Thursday, January 7, 2016
Brindi no longer considered dangerous? GIVE HER BACK!
Please pinch me!!! Or don't, just hit me over the head with something, just knock me out forever and ever.
My anger is a mask for deep, deep sorrow and despair. My anger is my shield from the image of my poor, poor beauty. Grinding and stomping the last bits of my shattered to the ground, it seems like all local media outlets, silent for five years, suddenly jumped aboard the "Let's blame Francesca" wagon.

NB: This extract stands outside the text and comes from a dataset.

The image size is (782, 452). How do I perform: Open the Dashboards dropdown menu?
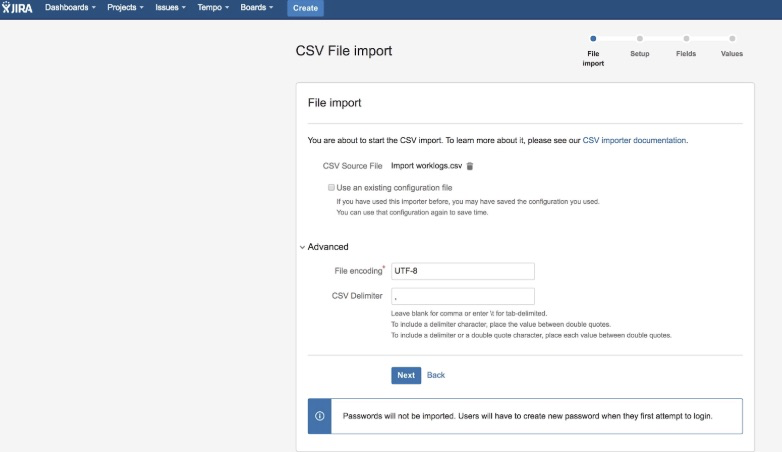[x=70, y=8]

Yet most of the day, it looked to me as though HRM was done for - the more they tried to show they had really done a great thing for Brindi by locking her up for 7 years and by now adopting her to a "good home" (never to be named or pictured), the worse it looked. For a fraction of a second, I may have even started thinking things just might turn my way.
After all, the more that HRM talks about adoption, the more it looks totally in the wrong. And I was and am in the right. But. I didn't count on the fairy tale factor. The spin-dry cycle. The great fictional talents of this municipality and its stewards.
HRM is turning the screw yet again, telling a tale of how they have rehabilitated my good dog, and now (just in time for HRM to land a dismissal order using similarly shameless fictions), now, thanks to them, she is "no longer considered dangerous." So there's a whole new script: Brindi, in the wonderful care of HRM, has been transformed - not into a chronically ill senior with a dull coat and glassy eyes, but into a - gosh! - "good dog."
And the CBC headline? "Brindi the dog to be adopted after lengthy court battle." The insinuation? BIZARRELY: that the lengthy court battle part is MY FAULT!!! Nothing at all to do with HRM's seven years of mindless determination to refuse all reasonable alternatives to KILLING MY DOG!
Sunday, January 3, 2016
HRM Solicitor Katherine Salsman Said No to Adoption & All Alternatives to Killing Brindi: 2010 Memo
Another dismal end of year, and the most dismal end.
It's time to get things straightened out once and for all. This is not your average dog case. From the outside, it's not always clear. I forget this often because I am in the thick of this struggle. What gets said and proven in court isn't reported. In between, the press passes on whatever the city says. The public fills in the blanks, based on general knowledge of other cases. So I am going to put this out as clearly as I can:
- I did not prolong Brindi's time in the pound.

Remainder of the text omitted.